All of lore.kernel.org
 help / color / mirror / Atom feed
From: Haggai Eran <haggaie@mellanox.com>
To: Stephen Bates <Stephen.Bates@pmcs.com>,
	Sagi Grimberg <sagig@dev.mellanox.co.il>,
	Jason Gunthorpe <jgunthorpe@obsidianresearch.com>,
	Christoph Hellwig <hch@infradead.org>,
	"'Logan Gunthorpe' (logang@deltatee.com)" <logang@deltatee.com>
Cc: Artemy Kovalyov <artemyko@mellanox.com>,
	"dledford@redhat.com" <dledford@redhat.com>,
	"linux-rdma@vger.kernel.org" <linux-rdma@vger.kernel.org>,
	"linux-mm@kvack.org" <linux-mm@kvack.org>,
	Leon Romanovsky <leonro@mellanox.com>,
	"sagig@mellanox.com" <sagig@mellanox.com>
Subject: Re: [RFC 0/7] Peer-direct memory
Date: Sun, 21 Feb 2016 11:06:27 +0200	[thread overview]
Message-ID: <56C97E13.9090101@mellanox.com> (raw)
In-Reply-To: <36F6EBABA23FEF4391AF72944D228901EB70C102@BBYEXM01.pmc-sierra.internal>

On 18/02/2016 16:44, Stephen Bates wrote:
> Sagi
> 
>> CC'ing sbates who played with this stuff at some point...
> 
> Thanks for inviting me to this party Sagi ;-). Here are some comments and responses based on our experiences. Apologies in advance for the list format:
> 
> 1. As it stands in 4.5-rc4 devm_memremap_pages will not work with iomem. Myself and  (mostly) Logan (cc'ed here) developed the ability to do that in an out of tree patch for memremap.c. We also developed a simple example driver for a PCIe device that exposes DRAM on the card via a BAR. We used this code to provide some feedback to Dan (e.g.  [1]-[3]). At this time we are preparing an RFC to extend devm_memremap_pages for IO memory and we hope to have that ready soon but there is no guarantee our approach is acceptable to the community. My hope is that it will be a good starting point for moving forward...
I'd be happy to see your RFC when you are ready. I see in the thread 
of [3] that you are using write-combining. Do you think your patchset 
will also be suitable for uncachable memory?

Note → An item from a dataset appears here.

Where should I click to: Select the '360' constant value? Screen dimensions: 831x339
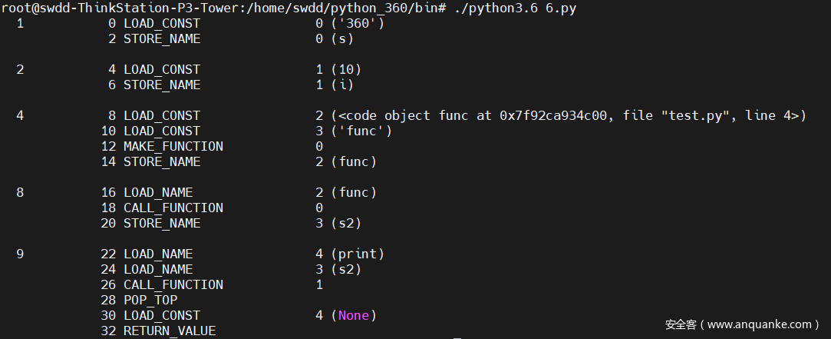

> 2. The two good things about Peer-Direct are that is works and it is here today. That said, I do think an approach based on ZONE_DEVICE is more general and a preferred way to allow IO devices to communicate with each other. The question is can we find such an approach that is acceptable to the community? As noted in point 1 I hope the coming RFC will initiate a discussion. I have also requested attendance at LSF/MM to discuss this topic (among others). 
> 
> 3. As of now the section alignment requirement is somewhat relaxed. I quote from [4]. 
> 
> "I could loosen the restriction a bit to allow one unaligned mapping
> per section.  However, if another mapping request came along that
> tried to map a free part of the section it would fail because the code
> depends on a  "1 dev_pagemap per section" relationship.  Seems an ok
> compromise to me..."
> 
> This is implemented in 4.5-rc4 (see memremap.c line 315).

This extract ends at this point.